A giant 6,000 MW hydropower project that India and Nepal agreed to build in 1997 but lay stuck due to political tensions is set to get moving with Nepal announcing it would take the first ground-breaking steps.
The Pancheswor multipurpose project was the centrepiece of the Indo-Nepal Treaty signed in 1996-97, the two countries agreeing to harness the Mahakali river, which is known as Sarada in India.
The revival now will cost both governments more than Rs30,000 crore instead of the estimated Rs17,000 crore due to the long delay.
Nepal’s Finance Minister Surendra Pandey said the coalition government of Prime Minister Madhav Kumar Nepal would begin work on the construction of a ropeway and an approach road to the proposed site.
The announcement made in the budget speech on Monday for the current fiscal comes a day after India’s Water Resources Minister Pawan Kumar Bansal ended a two-day visit to Nepal, saying that Indo-Nepal cooperation in the field of hydropower had immense potential.
The Pancheswor multipurpose project envisions a 315m high dam and has been under fire from environmentalists in both countries.
However, a power-strapped Nepal last year agreed to give priority to the mega project as well as another controversial giant, the Saptakoshi multipurpose project that too entails a 269m dam.

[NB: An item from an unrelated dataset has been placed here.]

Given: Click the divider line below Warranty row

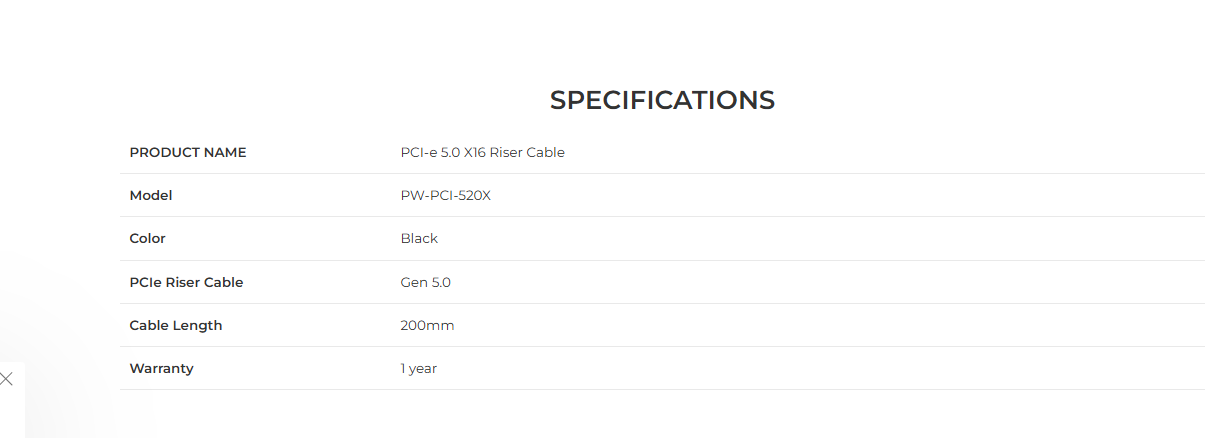Looking at the screenshot, I should 662,390.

During his Nepal visit, Bansal underscored the need for high dams to prevent floods in Nepal and India.
However, the revival will not be an easy task with the Maoists now sitting in opposition.
Last October, though the Maoist government of then prime minister Pushpa Kamal Dahal Prachanda had agreed to give a push to the two multipurpose projects, now that the party is out of power, it is likely to oppose these projects.
On Monday, soon after the Indian minister’s departure, an ethnic organisation of the Maoists, the Kiranti Rastriya Mukti Morcha, said it would oppose the 269m dam mentioned by Bansal.